(Stored entries)
___
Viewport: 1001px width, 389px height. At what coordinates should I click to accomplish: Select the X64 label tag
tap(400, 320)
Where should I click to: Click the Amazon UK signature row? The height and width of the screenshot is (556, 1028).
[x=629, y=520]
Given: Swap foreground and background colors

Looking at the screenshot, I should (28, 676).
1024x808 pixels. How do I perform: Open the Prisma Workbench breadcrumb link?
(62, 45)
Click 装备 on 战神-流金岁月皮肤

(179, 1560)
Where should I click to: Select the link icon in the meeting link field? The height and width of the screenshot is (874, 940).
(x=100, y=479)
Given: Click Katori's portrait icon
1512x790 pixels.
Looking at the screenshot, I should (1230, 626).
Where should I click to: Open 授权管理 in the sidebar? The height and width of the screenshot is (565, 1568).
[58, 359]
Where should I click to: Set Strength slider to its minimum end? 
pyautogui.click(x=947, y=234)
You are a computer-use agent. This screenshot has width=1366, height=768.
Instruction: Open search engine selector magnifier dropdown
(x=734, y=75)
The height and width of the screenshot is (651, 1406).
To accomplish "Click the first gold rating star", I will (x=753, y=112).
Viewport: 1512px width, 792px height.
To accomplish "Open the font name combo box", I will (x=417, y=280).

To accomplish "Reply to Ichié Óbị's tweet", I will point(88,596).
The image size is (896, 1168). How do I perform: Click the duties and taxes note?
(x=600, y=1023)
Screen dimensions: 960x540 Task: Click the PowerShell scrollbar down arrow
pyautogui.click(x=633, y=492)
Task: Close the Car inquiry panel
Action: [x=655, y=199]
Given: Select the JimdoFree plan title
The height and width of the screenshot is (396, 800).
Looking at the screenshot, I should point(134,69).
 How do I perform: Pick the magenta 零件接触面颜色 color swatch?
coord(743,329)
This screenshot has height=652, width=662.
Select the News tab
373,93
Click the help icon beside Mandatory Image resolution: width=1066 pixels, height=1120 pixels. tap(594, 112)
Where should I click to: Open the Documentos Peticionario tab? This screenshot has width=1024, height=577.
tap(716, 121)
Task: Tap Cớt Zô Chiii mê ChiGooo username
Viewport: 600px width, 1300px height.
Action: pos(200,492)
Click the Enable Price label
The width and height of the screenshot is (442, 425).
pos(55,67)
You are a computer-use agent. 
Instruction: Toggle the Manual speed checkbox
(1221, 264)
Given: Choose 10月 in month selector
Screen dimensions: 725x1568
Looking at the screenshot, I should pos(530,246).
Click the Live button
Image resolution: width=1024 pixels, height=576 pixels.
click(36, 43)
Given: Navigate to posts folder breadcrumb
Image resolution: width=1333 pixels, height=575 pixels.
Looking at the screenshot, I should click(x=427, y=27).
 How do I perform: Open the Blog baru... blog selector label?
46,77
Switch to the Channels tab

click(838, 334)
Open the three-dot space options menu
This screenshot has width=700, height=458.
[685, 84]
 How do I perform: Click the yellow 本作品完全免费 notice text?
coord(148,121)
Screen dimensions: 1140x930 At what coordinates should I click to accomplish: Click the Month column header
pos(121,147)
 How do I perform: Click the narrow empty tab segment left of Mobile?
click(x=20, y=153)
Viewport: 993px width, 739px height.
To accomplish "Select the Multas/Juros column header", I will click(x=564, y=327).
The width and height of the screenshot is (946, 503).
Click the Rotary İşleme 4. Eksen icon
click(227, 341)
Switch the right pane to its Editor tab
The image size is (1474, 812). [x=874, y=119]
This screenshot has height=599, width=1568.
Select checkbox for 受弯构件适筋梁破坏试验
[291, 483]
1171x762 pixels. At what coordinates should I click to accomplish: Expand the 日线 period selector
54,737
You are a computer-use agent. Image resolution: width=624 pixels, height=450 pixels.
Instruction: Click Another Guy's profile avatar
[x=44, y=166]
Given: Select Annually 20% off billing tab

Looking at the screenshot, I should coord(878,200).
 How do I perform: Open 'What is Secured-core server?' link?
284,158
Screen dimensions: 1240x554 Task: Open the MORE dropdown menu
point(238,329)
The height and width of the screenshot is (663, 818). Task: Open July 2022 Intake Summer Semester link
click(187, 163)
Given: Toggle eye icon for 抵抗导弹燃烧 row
___
May I have the entries returned exactly, with every line in place?

Viewport: 1001px width, 389px height. At what coordinates should I click to accomplish: Select the X64 label tag
tap(400, 320)
Where should I click to: Click the Amazon UK signature row? The height and width of the screenshot is (556, 1028).
[x=629, y=520]
Given: Swap foreground and background colors

Looking at the screenshot, I should (28, 676).
1024x808 pixels. How do I perform: Open the Prisma Workbench breadcrumb link?
(62, 45)
Click 装备 on 战神-流金岁月皮肤

(179, 1560)
Where should I click to: Select the link icon in the meeting link field? The height and width of the screenshot is (874, 940).
(x=100, y=479)
Given: Click Katori's portrait icon
1512x790 pixels.
Looking at the screenshot, I should (1230, 626).
Where should I click to: Open 授权管理 in the sidebar? The height and width of the screenshot is (565, 1568).
[58, 359]
Where should I click to: Set Strength slider to its minimum end? 
pyautogui.click(x=947, y=234)
You are a computer-use agent. This screenshot has width=1366, height=768.
Instruction: Open search engine selector magnifier dropdown
(x=734, y=75)
The height and width of the screenshot is (651, 1406).
To accomplish "Click the first gold rating star", I will (x=753, y=112).
Viewport: 1512px width, 792px height.
To accomplish "Open the font name combo box", I will (x=417, y=280).

To accomplish "Reply to Ichié Óbị's tweet", I will point(88,596).
The image size is (896, 1168). How do I perform: Click the duties and taxes note?
(x=600, y=1023)
Screen dimensions: 960x540 Task: Click the PowerShell scrollbar down arrow
pyautogui.click(x=633, y=492)
Task: Close the Car inquiry panel
Action: [x=655, y=199]
Given: Select the JimdoFree plan title
The height and width of the screenshot is (396, 800).
Looking at the screenshot, I should point(134,69).
 How do I perform: Pick the magenta 零件接触面颜色 color swatch?
coord(743,329)
This screenshot has height=652, width=662.
Select the News tab
373,93
Click the help icon beside Mandatory Image resolution: width=1066 pixels, height=1120 pixels. tap(594, 112)
Where should I click to: Open the Documentos Peticionario tab? This screenshot has width=1024, height=577.
tap(716, 121)
Task: Tap Cớt Zô Chiii mê ChiGooo username
Viewport: 600px width, 1300px height.
Action: pos(200,492)
Click the Enable Price label
The width and height of the screenshot is (442, 425).
pos(55,67)
You are a computer-use agent. 
Instruction: Toggle the Manual speed checkbox
(1221, 264)
Given: Choose 10月 in month selector
Screen dimensions: 725x1568
Looking at the screenshot, I should pos(530,246).
Click the Live button
Image resolution: width=1024 pixels, height=576 pixels.
click(36, 43)
Given: Navigate to posts folder breadcrumb
Image resolution: width=1333 pixels, height=575 pixels.
Looking at the screenshot, I should click(x=427, y=27).
 How do I perform: Open the Blog baru... blog selector label?
46,77
Switch to the Channels tab

click(838, 334)
Open the three-dot space options menu
This screenshot has width=700, height=458.
[685, 84]
 How do I perform: Click the yellow 本作品完全免费 notice text?
coord(148,121)
Screen dimensions: 1140x930 At what coordinates should I click to accomplish: Click the Month column header
pos(121,147)
 How do I perform: Click the narrow empty tab segment left of Mobile?
click(x=20, y=153)
Viewport: 993px width, 739px height.
To accomplish "Select the Multas/Juros column header", I will click(x=564, y=327).
The width and height of the screenshot is (946, 503).
Click the Rotary İşleme 4. Eksen icon
click(227, 341)
Switch the right pane to its Editor tab
The image size is (1474, 812). [x=874, y=119]
This screenshot has height=599, width=1568.
Select checkbox for 受弯构件适筋梁破坏试验
[291, 483]
1171x762 pixels. At what coordinates should I click to accomplish: Expand the 日线 period selector
54,737
You are a computer-use agent. Image resolution: width=624 pixels, height=450 pixels.
Instruction: Click Another Guy's profile avatar
[x=44, y=166]
Given: Select Annually 20% off billing tab

Looking at the screenshot, I should coord(878,200).
 How do I perform: Open 'What is Secured-core server?' link?
284,158
Screen dimensions: 1240x554 Task: Open the MORE dropdown menu
point(238,329)
The height and width of the screenshot is (663, 818). Task: Open July 2022 Intake Summer Semester link
click(187, 163)
Given: Toggle eye icon for 抵抗导弹燃烧 row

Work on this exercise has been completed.